Spanish opera singer (died 1910)

Concepció Bordalba i Simón (1866 – 6 June 1910) was a Spanish operatic soprano who performed under the name Concetta Bordalba outside her native Spain. She spent most of her career in Italy or with touring Italian opera companies and was particularly known for her performances as Elsa in Wagner's Lohengrin and Margherita in Boito's Mefistofele.

==Life and career==
Bordalba was born in Barcelona and studied at the Conservatori Superior de Música del Liceu in her native city. While there she sang in the opera Laura Debellan which Marià Obiols had composed especially for the students at the conservatory. By 1881 she had been engaged as a principal soprano for the opera season at the Teatro Apolo in Madrid. After further studies with Federico Blasco in Milan she made her debut in Italian opera houses in 1887, singing Elisabetta in Don Carlo at the Teatro Carlo Felice in Genoa and Leonora in Il trovatore in Venice. She went on to sing leading dramatic soprano roles in Italy, as well as appearing with touring Italian opera companies in North America in 1889 and South America in 1892. She also sang in Moscow in 1890 appearing in the title role of Aida and as Valentine in Les Huguenots.

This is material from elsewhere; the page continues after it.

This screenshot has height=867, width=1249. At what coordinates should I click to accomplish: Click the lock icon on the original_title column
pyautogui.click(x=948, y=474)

In 1894, Bordalba appeared in Naples at the Teatro Mercadante where she sang the title role in the world premiere of Giordano's Regina Diaz and at the Teatro San Carlo where she sang Marguerite in La damnation de Faust. She was at La Scala in Milan in 1896, again singing Marguerite as well as Maria in Mascagni's Guglielmo Ratcliff. Although her career was primarily in Italy or with Italian touring companies, she returned to her native Barcelona in 1897 to sing Leonora in Il trovatore at the Gran Teatre del Liceu and in the 1901/1902 season when she again sang Leonora, as well as Elsa in Lohengrin. She retired from the stage in 1904 and then taught singing at the Conservatori Superior de Música del Liceu where her students included Elvira de Hidalgo who, in turn, became the teacher of Maria Callas. Bordalba died in Barcelona in 1910.